The machinery, equipment, and supplies subsector reported the most significant increase, with a 7.1% rise to $19.0 billion. All four industry groups within this subsector saw increases, with the computer and communications equipment and supplies industry group leading with an 11.2% increase to $5.3 billion. The construction, forestry, mining, and industrial machinery, equipment and supplies industry group followed with a 6.8% increase to $6.2 billion.
However, the overall increase in wholesale sales was somewhat offset by a decline in five of the seven subsectors. The motor vehicle and motor vehicle parts and accessories subsector reported the largest decrease, down 3.1% to $14.3 billion.
In an additional report, Statistics Canada announced that new vehicle sales in February 2025 fell 8.1% compared to the prior year. The decline in sales is seemingly due to U.S. President Donald Trump’s auto tariffs, announced in January 2025 and implemented in March of the same year.
Despite six provinces reporting a decrease in wholesale sales, Ontario, which accounts for 52.1% of total wholesale sales, led the national increase. The province saw an increase for the second consecutive month, up 1.5% to $44.6 billion.
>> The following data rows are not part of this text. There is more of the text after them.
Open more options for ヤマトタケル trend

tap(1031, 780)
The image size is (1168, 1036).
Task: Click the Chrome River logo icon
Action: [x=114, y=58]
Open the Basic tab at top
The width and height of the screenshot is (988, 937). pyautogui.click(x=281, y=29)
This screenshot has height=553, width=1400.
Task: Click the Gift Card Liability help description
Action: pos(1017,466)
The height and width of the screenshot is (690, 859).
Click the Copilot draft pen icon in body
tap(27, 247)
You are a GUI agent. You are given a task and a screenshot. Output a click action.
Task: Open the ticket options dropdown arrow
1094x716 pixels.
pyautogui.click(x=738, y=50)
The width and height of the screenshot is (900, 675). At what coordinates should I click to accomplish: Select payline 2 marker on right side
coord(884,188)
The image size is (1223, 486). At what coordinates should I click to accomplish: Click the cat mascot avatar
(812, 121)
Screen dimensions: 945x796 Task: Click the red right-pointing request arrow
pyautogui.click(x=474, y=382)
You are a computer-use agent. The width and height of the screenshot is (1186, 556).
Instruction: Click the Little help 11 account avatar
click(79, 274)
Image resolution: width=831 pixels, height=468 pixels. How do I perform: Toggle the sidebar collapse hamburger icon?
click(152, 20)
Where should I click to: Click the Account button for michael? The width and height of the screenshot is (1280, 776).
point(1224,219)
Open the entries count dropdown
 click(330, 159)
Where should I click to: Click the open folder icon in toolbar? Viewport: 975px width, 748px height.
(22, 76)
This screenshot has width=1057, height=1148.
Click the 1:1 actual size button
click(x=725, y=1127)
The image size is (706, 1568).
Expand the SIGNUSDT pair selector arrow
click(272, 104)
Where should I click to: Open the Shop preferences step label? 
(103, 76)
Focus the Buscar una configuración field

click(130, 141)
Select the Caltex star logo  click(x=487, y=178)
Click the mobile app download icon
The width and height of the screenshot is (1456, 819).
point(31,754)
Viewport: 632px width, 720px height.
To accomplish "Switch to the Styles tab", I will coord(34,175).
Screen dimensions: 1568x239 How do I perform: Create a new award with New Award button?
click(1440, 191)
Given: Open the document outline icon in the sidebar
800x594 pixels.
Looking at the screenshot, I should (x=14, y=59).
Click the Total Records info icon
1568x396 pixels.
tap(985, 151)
The machinery, equipment, and supplies subsector had the largest increase, up 9.5% to $9.7 billion. Alberta saw the second-largest provincial increase, with sales up 1.2% to $9.4 billion, driven by the machinery, equipment, and supplies subsector.
In contrast, British Columbia reported a decline in wholesale sales, down 3.9% to $8.2 billion. The building material and supplies subsector led the decrease, down 9.8% to $2.1 billion.
Wholesale inventories, excluding petroleum, petroleum products, other hydrocarbons, and oilseed and grain, increased by 2.2% to $130.6 billion in February. This marked the first time since September 2022 that inventories grew in all seven subsectors. The machinery, equipment, and supplies subsector led the increase, up 4.2% to $40.0 billion. The building material and supplies subsector followed with a 2.1% increase to $22.9 billion.
The inventory-to-sales ratio, a measure of the time required to exhaust inventories if sales were to remain at their current levels, increased from 1.50 in January to 1.53 in February.
In conclusion, the wholesale sales uptick seems partly tied to consumers and businesses front-loading purchases to dodge tariff impacts. Still, uneven subsector performance and declining vehicle sales signal broader caution amid trade tensions.